Grundlage der Darstellung ist eine Legende, die zwar schon im 13. Jahrhundert nachgewiesen ist, aber durchaus zeitlos aktuell sein kann. Lady Godiva oder Godgifu ist hingegen historisch belegt. Sie war verheiratet mit Leofric, dem Earl von Merica, und starb um 1086. Nachweisbar ist, dass die wohlhabenden Eheleute bedeutende klösterliche Einrichtungen stifteten.

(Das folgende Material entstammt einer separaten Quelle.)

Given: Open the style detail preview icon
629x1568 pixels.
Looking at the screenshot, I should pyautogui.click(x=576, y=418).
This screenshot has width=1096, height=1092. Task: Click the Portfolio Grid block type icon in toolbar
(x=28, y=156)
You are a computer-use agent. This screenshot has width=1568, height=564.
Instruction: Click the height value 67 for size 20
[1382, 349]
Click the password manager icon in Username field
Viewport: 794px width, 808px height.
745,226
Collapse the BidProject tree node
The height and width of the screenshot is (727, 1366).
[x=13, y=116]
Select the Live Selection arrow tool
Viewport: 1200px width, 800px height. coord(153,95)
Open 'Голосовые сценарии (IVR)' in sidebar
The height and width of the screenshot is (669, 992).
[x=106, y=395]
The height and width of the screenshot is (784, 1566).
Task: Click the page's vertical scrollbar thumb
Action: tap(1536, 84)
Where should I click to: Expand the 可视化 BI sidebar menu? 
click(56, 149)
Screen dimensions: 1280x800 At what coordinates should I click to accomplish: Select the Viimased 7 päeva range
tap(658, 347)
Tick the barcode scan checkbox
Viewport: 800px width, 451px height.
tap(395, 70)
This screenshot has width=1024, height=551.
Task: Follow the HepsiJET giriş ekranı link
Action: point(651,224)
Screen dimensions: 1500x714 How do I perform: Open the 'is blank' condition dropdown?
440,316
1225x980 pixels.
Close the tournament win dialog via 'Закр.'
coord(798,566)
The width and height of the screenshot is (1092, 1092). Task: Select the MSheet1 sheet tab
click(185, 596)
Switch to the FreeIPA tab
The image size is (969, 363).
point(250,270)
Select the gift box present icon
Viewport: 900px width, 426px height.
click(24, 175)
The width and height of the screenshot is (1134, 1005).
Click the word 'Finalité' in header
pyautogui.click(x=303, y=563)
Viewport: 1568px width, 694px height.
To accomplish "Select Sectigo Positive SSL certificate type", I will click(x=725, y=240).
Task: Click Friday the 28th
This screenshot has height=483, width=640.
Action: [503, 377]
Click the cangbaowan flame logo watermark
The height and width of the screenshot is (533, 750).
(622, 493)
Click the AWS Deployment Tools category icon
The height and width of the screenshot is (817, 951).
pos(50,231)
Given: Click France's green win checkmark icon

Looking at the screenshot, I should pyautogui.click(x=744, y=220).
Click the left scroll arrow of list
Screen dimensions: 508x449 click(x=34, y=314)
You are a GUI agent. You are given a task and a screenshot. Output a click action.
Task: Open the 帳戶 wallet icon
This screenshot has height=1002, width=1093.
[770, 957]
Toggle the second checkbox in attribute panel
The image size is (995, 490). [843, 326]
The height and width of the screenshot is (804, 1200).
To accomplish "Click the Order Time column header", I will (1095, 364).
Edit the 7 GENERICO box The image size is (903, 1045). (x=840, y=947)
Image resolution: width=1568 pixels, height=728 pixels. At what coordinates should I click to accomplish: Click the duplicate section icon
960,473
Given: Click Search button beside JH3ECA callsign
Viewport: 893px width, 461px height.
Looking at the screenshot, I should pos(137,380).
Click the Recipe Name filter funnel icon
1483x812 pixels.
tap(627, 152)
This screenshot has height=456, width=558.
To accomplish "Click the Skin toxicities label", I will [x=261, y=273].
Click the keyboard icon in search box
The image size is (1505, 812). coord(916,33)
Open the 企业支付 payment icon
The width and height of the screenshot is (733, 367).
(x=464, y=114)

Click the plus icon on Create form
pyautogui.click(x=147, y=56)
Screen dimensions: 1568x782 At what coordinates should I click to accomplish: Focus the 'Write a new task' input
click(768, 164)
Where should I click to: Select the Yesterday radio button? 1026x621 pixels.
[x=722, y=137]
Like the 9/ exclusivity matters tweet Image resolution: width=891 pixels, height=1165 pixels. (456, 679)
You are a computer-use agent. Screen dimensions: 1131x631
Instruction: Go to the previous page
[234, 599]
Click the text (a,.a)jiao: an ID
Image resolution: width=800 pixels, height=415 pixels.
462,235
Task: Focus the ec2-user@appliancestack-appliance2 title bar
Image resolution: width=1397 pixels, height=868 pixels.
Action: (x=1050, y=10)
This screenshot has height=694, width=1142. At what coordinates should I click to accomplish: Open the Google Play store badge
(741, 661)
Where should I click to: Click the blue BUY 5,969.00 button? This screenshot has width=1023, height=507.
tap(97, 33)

Die nachfolgende Geschichte hingegen mutet wie ein Vorgriff auf protestbeladene Happenings der frühen 1970er Jahre an: Empört über die ausufernde Steuerpolitik des Gatten, unter der die Bewohner Coventrys stöhnten, schwang sich Godiva auf ein Pferd, nackt, nur die langen wallenden Haare bedeckten ihre Blöße. So ritt sie durch die Stadt. Der Ehemann, erstaunt ob solch unorthodoxen Verhaltens, aber durchaus voller Bewunderung für ihren Mut zur Tat, unternahm etwas, was auch heute noch der stille Traum eines jeden steuergeschröpften Bürgers ist – er setzte die Steuern aus – bis auf eine, nämlich die für Pferde.

Die gemütvolle Geschichte wurde im 19. Jahrhundert populär und bildhaft umgesetzt. Eine der bekanntesten Darstellungen des Ritts von Lady Godiva war das Ölgemälde des praeraffaelitischen Malers John Collier (1850–1934) von 1898, das, seinerzeit in zahlreichen Kunstzeitschriften publiziert, dem Bildhauer als Vorbild gedient haben könnte.

Joseph Moest war ein Sohn des Kölner Bildhauers und Restaurators Richard Moest. Nach der Grundausbildung bei seinem Vater und der Tätigkeit beim Kölner Dombildhauer Peter Fuchs konnte auch er virtuos im »gothischen Stil« arbeiten. Das Studium der Bildhauerei bei Syrius Eberle von 1897 bis 1902 erweiterte seine Erfahrung um den Bereich Monumentalplastik. In der Münchener Kunstszene bekam er erste Kontakte zur modernen, vom aufkeimenden Jugendstil beeinflussten Bildhauerei. Spätestens im Herbst 1903 war er wieder in Köln und übernahm am 7. November des Jahres das Atelier des Vaters. Noch im gleichen Jahr lieferte er im brav historisierenden Stil die Figuren für den neuen Hochaltar von St. Cäcilien. Andererseits beteiligte er sich im September an den beiden Wettbewerben des städtischen Hochbauamtes für Hochkreuze für den Friedhof Melaten und den Südfriedhof. Er lieferte Entwürfe in flott skizzierten und weich ausmodellierten Jugendstilformen, wie man am 1905 ausgeführten Beispiel für den Südfriedhof nachvollziehen kann.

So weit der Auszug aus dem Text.